● **What to do**
• A. Transcribe the grant announcement word for word, between "Area of Research" and "in Western Kenya.", inclusive.
• B. Answer these questions using the grant announcement:
(i) How much money was HJFMRI awarded?
(ii) How long will the ARC Study run?
(iii) Besides maternal anemia, which co-infections will the study also consider?
• C. In one to three sentences, explain why the grant announcement calls the funded research needed.

● **Document text**

----------------

HJFMRI Receives Grant from the Bill & Melinda Gates Foundation

Area of Research

 

HJFMRI was awarded $1.3M by the Bill & Melinda Gates Foundation to support antenatal, intrapartum and postnatal care in the Kenya Child Health and Mortality Surveillance (CHAMPS) and Antenatal/Postnatal Research Collective (ARC) network. This cutting-edge research will address current antenatal and postnatal COVID-19 research gaps in understanding the burden of COVID-19 in pregnant women and newborns, associated risk factors, and associated maternal morbidity and mortality in Western Kenya.

 

This study precedes the ARC (Antenatal/Postnatal Research Collective) Study, a new four-year initiative aimed at improving antenatal care and postnatal care through risk stratification and reducing maternal and infant mortality. The study is also funded by the Gates Foundation through a collaborative effort between multiple governmental and non-governmental organizations. COVID-19 surveillance will be implemented as a precursor to the full implementation of the ARC study. It will monitor the impact of COVID-19 on pregnancy and newborns’ outcomes, with additional considerations of maternal anemia and co-infection with HIV, tuberculosis, or malaria. The study will also look at the birth outcomes and the health of infants born to individuals who tested positive for COVID-19 and the rate, or possibility, of transmission from mother to child.

----------------

● **Supplied material**
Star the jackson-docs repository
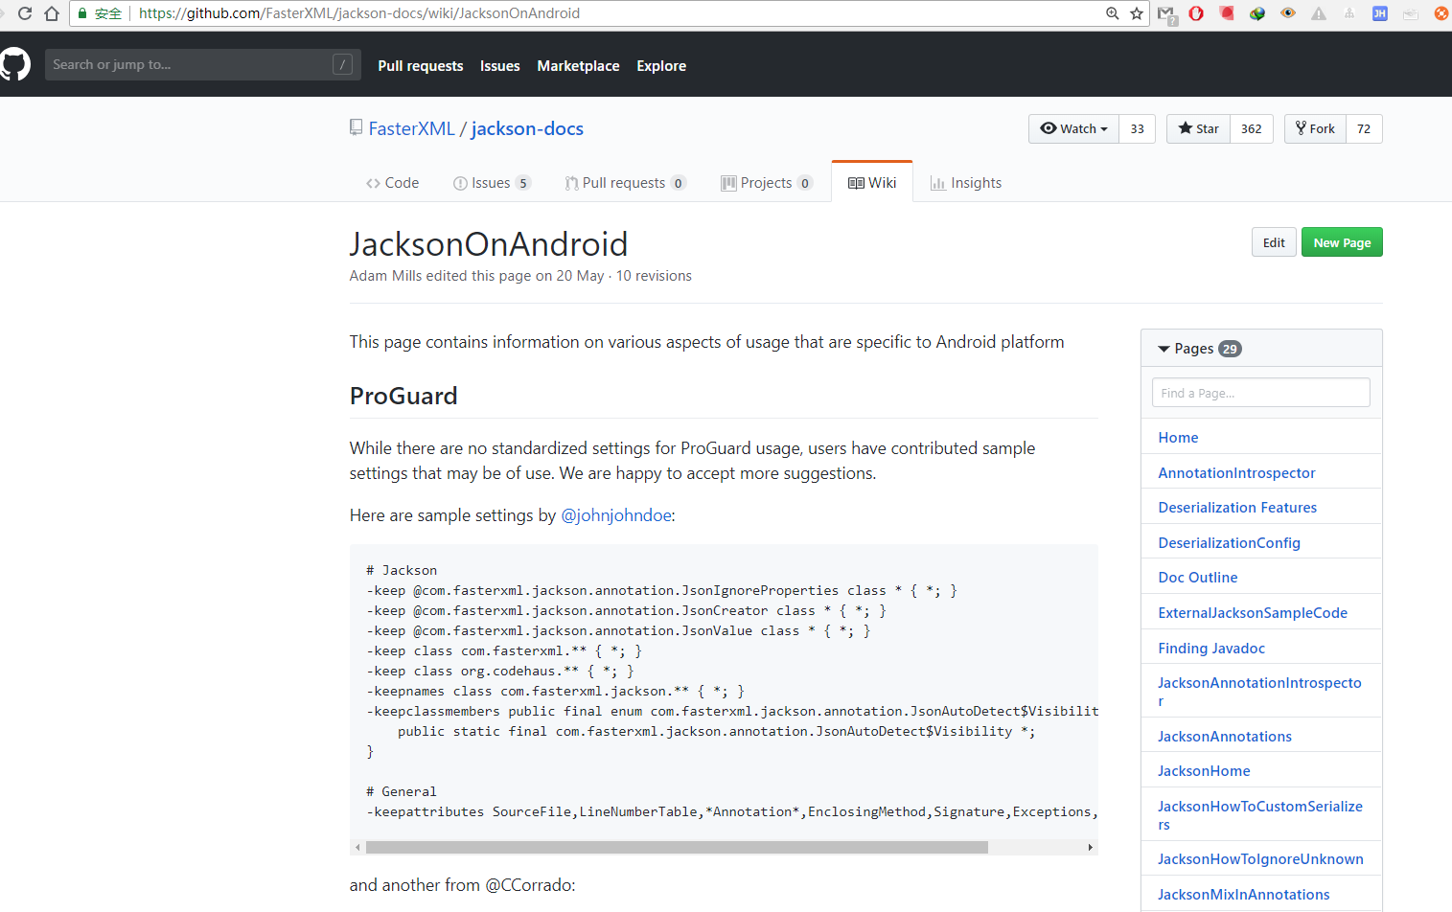 coord(1197,128)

----------------

● **Answers by item**
• A.
Area of Research

 

HJFMRI was awarded $1.3M by the Bill & Melinda Gates Foundation to support antenatal, intrapartum and postnatal care in the Kenya Child Health and Mortality Surveillance (CHAMPS) and Antenatal/Postnatal Research Collective (ARC) network. This cutting-edge research will address current antenatal and postnatal COVID-19 research gaps in understanding the burden of COVID-19 in pregnant women and newborns, associated risk factors, and associated maternal morbidity and mortality in Western Kenya.

• B.
(i) $1.3M
(ii) Four years
(iii) HIV, tuberculosis, or malaria

• C. The research will fill current gaps in antenatal and postnatal COVID-19 research in Western Kenya. These gaps are in understanding how heavily COVID-19 affects pregnant women and newborns, the risk factors involved, and the maternal illness and deaths that come with it.